System Architecture

(INFT12-212 and 72-212)

Lab Notes for Week 11: File Systems, File System Calls

1 Features of Files

1.1 File Names

Unix files have one or more names. Names can consist of the characters A-Z, a-z, 0-9 and most punctuation. Spaces are not allowed; neither is the '/' character (why not)?

Files are organised hierarchically into directories, mainly for the benefit of the users. There are two ways of expressing the name of each file:

The absolute name of a file starts at the root of the directory tree, and gives the name of all intermediary directories leading up to the file, for example:
```
   /usr/local/bin/tcsh
   /bin/sh
   /home/staff/wkt
   /var/spool/mqueue/xxx.012643
```
Incidentally, you can't tell if any of the above names are the name of a file or a directory: there is essentially no difference between a file and a directory in Unix.
The relative name of a file starts at the current working directory. You can use the command pwd to see the current working directory. If you need to go toward the root of the directory with a relative name, you can use the expression .. to move up one level. The .. shorthand can be used within filenames. Some examples of relative filenames could be:
```
   Documents/myfile.txt
   Mail/mary
   ../../staff/wkt/hello.txt
   tests/../here.doc
```
Note that the last filename is silly: we go down into the tests directory and then back up again. Unix allows this sillyness.

1.2 Activity

Imagine that you are user mary, and when you log in your working directory is /home/student/mary. Your home directory looks like:

   drwxr-xr-x  2 mary  student     512 Apr 24 14:41 Mail
   -rw-------  1 mary  student     423 Apr 20 12:20 diary
   -rw-r--r--  1 mary  student   25931 Apr 20 15:50 notes
   -rw-rw-r--  1 mary  student  201486 Apr 20 15:50 things_todo

What are the relative and absolute names for these four files/directories?

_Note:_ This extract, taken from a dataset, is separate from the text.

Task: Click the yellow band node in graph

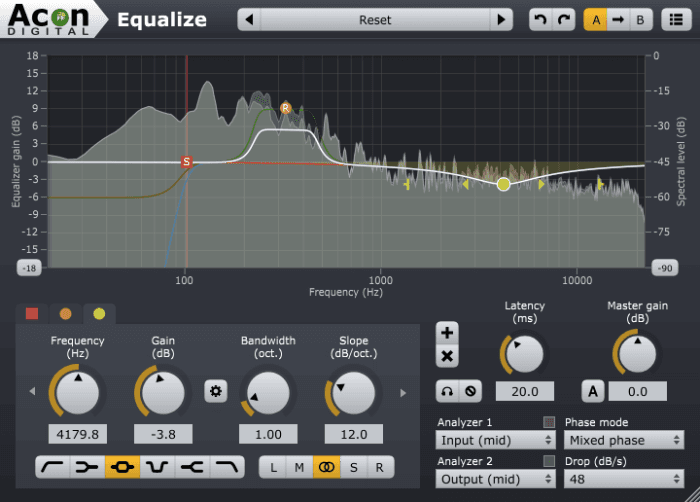Action: tap(504, 184)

If you now cd into the Mail directory, you find the files:

   -r--------   1 mary      student       4387 Apr 11 11:20 Andrea
   -rw-r-----   1 mary      student        161 Apr 11 11:02 Bill
   -rw-r-----   1 mary      student        401 Apr 17 13:00 Karen
   -rw-r-----   1 mary      student       2324 Apr 17 12:59 Loren
   -rwxr-x---   1 mary      student     132412 Apr 17 12:59 Mick
   -rw-r-----   1 mary      student       1641 Apr 11 11:56 Steven
   -rw-r-----   1 mary      student       4528 Apr 17 12:54 Vicki

Give an absolute and relative way of viewing the file Andrea? Hint: the less command allows you to view files. Do the same for the file things_todo, without moving out of the Mail directory.

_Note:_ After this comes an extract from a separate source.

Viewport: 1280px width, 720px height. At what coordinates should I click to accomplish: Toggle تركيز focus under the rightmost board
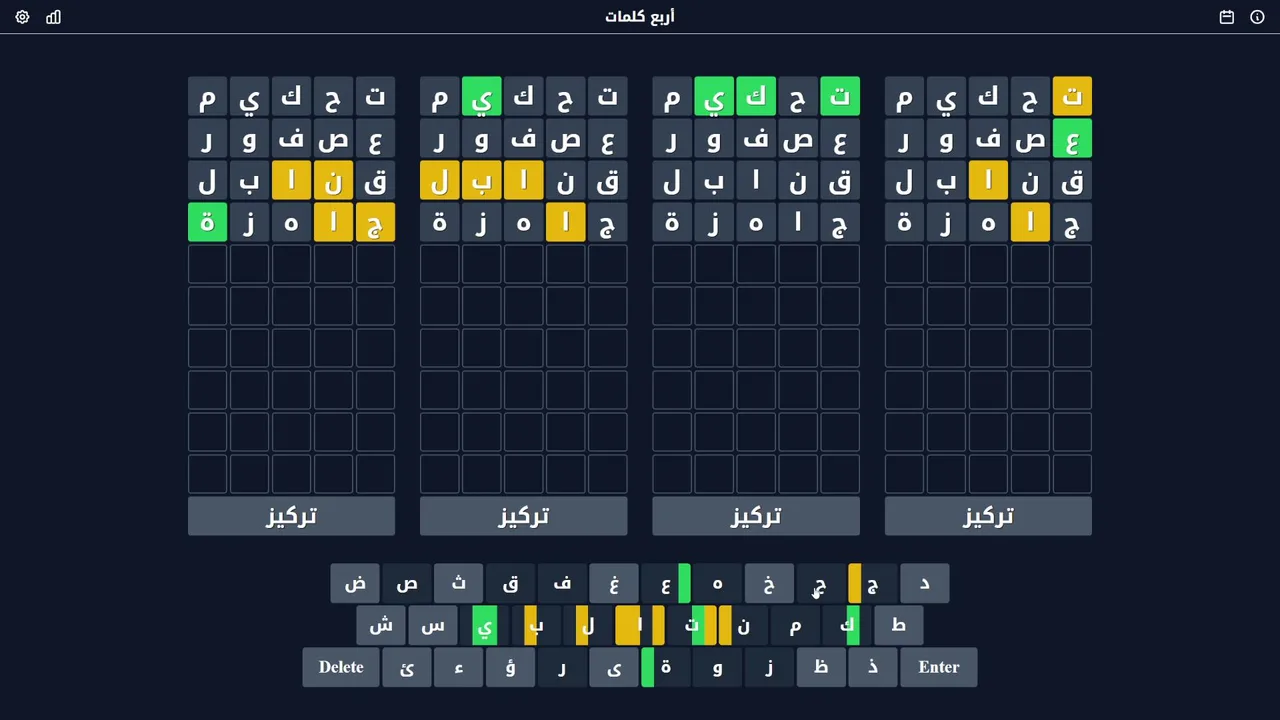pyautogui.click(x=988, y=516)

If another student, kim, has a file called for_mary in her home area, how can you view the file with the less program?

1.3 File Metadata

Every operating system keeps information about files: their name, their size, etc. This is known as file metadata. The metadata that Unix keeps on each file is given below (with the Unix name for each piece of data):

st_dev: The device number of the device containing the i-node. This tells you on what device the file is stored.
st_ino: The i-node number. Each file has a unique i-node number (that is, unique on that particular device).
st_mode: The 16-bit protection for the file. See below.
st_nlink: The number of name links to this file.
st_uid: The user-ID of the file's owner.
st_gid: The group-ID; this and the protection affects how certain people can use the file.
st_size: The current size of the file.
st_atime: The access time as the number of seconds since 1970. Updated whenever the file is read, but not when a directory that appears in a path is searched.
st_mtime: The modification time, updated when the file is written. Updated when a link is added to or removed from a directory.
st_ctime: The status-change time, updated when the file is written or when the mode, owner, group, link count, or modification time is changed.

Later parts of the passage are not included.